Stored data entries:
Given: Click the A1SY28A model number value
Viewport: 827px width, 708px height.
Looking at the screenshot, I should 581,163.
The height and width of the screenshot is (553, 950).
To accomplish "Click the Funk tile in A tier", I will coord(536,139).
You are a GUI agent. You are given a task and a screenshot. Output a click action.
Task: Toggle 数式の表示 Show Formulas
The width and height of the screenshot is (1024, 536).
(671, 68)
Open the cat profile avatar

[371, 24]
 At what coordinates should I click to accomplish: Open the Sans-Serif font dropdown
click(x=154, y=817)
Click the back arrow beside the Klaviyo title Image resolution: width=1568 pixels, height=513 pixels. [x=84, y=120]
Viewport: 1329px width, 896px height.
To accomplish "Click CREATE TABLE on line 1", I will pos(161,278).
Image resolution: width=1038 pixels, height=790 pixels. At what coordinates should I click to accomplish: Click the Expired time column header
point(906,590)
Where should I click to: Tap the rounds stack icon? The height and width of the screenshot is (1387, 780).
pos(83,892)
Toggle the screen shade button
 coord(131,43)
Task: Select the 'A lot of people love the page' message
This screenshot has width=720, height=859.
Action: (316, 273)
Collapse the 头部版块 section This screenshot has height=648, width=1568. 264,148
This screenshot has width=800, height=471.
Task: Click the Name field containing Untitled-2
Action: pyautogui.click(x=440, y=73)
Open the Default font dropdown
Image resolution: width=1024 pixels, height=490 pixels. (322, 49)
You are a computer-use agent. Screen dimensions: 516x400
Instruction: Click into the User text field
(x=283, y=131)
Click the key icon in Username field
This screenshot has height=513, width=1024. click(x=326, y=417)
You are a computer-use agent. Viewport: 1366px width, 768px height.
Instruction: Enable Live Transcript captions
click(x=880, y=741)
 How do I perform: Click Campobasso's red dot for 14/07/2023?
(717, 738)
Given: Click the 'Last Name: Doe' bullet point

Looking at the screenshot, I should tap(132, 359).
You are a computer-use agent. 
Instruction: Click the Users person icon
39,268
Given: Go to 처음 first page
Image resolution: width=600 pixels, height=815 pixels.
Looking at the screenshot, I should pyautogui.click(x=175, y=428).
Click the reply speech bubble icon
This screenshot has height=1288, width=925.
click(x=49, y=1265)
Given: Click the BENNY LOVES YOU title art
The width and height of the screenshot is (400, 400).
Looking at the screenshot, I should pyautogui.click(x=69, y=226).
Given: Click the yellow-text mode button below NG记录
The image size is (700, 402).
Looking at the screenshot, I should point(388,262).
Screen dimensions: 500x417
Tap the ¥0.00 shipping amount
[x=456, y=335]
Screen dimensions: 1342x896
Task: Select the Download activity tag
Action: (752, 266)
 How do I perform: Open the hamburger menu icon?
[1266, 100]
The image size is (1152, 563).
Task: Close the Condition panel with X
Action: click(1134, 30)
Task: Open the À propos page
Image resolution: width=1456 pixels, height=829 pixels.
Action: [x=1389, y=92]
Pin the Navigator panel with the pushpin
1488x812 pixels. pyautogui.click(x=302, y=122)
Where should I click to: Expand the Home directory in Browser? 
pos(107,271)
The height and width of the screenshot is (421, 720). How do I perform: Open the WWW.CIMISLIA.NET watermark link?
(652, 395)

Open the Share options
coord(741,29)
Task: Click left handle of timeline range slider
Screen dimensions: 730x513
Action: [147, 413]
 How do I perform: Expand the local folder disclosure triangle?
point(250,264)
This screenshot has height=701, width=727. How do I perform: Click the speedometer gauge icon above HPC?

Directions for this task: Show all lines from the entries that hold "page".

Response box:
Task: Select the 'A lot of people love the page' message
Given: Go to 처음 first page
Task: Open the À propos page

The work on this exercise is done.